- **WHAT IS REQUIRED**
Retype, word for word, every line of the records below starting at the one that contains "DH TV & Movie News (582, 1086)" and ending at the one that contains "Savna (47, 50)"; include both of those lines and nothing more.

** EXERCISE INPUT follows **

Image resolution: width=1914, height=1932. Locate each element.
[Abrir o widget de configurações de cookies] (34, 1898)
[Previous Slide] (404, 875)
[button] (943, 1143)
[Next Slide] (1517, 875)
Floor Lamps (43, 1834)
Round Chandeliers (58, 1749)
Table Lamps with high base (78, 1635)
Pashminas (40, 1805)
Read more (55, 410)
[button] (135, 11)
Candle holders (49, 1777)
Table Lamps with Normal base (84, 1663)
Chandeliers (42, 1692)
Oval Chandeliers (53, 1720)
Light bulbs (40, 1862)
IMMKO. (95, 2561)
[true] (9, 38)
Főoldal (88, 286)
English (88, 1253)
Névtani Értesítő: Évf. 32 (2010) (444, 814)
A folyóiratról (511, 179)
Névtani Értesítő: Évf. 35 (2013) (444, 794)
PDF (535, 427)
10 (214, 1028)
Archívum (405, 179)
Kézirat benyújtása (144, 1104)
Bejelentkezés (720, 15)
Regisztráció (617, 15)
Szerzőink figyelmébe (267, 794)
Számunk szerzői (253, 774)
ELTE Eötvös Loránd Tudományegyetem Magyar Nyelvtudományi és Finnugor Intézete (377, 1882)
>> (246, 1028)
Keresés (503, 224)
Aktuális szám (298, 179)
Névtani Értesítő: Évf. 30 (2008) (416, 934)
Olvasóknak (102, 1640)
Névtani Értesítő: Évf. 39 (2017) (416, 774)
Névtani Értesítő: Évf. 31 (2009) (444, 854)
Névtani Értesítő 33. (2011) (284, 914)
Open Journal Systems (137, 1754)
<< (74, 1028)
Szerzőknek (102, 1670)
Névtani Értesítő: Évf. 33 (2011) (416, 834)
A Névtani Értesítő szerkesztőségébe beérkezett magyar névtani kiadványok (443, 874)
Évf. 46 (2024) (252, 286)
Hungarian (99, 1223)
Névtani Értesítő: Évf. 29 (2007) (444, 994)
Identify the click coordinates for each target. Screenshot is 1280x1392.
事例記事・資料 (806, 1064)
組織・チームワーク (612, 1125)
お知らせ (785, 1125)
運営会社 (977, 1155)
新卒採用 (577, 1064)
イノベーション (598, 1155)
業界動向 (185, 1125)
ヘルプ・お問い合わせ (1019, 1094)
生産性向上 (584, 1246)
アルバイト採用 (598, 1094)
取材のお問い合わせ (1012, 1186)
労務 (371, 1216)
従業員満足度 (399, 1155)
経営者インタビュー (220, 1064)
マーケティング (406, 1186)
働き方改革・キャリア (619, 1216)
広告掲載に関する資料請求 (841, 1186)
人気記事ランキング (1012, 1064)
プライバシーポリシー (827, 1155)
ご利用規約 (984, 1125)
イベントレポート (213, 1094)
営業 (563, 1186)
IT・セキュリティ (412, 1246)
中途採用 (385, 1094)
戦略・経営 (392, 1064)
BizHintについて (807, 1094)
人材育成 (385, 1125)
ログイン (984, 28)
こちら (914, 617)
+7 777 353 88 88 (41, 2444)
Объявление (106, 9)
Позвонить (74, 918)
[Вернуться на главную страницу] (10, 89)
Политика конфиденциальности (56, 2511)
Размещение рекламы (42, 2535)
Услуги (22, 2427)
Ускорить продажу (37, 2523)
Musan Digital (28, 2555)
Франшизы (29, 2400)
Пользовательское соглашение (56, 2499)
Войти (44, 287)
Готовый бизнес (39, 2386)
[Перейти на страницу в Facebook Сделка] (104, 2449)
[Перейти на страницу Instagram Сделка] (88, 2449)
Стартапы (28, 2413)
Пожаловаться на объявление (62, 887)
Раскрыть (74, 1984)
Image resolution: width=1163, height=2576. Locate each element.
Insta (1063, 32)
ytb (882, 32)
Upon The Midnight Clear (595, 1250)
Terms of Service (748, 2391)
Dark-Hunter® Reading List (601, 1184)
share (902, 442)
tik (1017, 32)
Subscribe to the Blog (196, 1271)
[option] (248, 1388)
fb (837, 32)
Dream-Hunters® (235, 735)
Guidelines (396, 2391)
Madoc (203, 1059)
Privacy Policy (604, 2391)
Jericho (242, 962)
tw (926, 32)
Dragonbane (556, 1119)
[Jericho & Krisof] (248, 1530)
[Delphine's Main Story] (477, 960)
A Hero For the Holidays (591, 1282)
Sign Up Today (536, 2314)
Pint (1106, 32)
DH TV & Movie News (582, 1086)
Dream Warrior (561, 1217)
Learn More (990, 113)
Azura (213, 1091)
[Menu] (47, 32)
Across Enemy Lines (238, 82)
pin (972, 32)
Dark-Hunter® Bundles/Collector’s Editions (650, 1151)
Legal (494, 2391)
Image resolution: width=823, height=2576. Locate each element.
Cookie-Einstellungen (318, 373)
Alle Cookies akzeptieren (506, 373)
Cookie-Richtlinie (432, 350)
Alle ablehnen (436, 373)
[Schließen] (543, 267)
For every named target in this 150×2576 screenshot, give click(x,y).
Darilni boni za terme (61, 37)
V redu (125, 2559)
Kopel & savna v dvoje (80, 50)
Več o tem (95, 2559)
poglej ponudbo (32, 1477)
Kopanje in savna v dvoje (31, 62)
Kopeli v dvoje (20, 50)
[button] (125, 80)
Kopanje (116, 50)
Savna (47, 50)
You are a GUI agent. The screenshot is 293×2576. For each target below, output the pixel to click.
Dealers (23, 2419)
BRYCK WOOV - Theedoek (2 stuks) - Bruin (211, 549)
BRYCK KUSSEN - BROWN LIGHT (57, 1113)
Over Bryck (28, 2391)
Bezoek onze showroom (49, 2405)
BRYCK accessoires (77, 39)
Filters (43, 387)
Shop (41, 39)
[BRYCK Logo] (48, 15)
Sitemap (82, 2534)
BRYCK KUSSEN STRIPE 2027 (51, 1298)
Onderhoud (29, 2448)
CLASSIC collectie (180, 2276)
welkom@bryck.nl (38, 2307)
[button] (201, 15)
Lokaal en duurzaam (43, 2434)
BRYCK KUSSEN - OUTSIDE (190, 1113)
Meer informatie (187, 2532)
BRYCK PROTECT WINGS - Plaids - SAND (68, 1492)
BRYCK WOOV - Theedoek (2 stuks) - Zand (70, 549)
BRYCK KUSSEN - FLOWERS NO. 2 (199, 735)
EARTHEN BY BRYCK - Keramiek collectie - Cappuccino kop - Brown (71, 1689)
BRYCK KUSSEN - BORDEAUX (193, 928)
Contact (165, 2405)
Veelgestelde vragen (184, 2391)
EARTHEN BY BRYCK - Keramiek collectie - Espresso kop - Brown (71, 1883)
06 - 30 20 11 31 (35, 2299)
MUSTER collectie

** End of EXERCISE INPUT **

- **OUTPUT OF THE EXERCISE**
DH TV & Movie News (582, 1086)
Dream Warrior (561, 1217)
Learn More (990, 113)
Azura (213, 1091)
[Menu] (47, 32)
Across Enemy Lines (238, 82)
pin (972, 32)
Dark-Hunter® Bundles/Collector’s Editions (650, 1151)
Legal (494, 2391)
Image resolution: width=823, height=2576. Locate each element.
Cookie-Einstellungen (318, 373)
Alle Cookies akzeptieren (506, 373)
Cookie-Richtlinie (432, 350)
Alle ablehnen (436, 373)
[Schließen] (543, 267)
For every named target in this 150×2576 screenshot, give click(x,y).
Darilni boni za terme (61, 37)
V redu (125, 2559)
Kopel & savna v dvoje (80, 50)
Več o tem (95, 2559)
poglej ponudbo (32, 1477)
Kopanje in savna v dvoje (31, 62)
Kopeli v dvoje (20, 50)
[button] (125, 80)
Kopanje (116, 50)
Savna (47, 50)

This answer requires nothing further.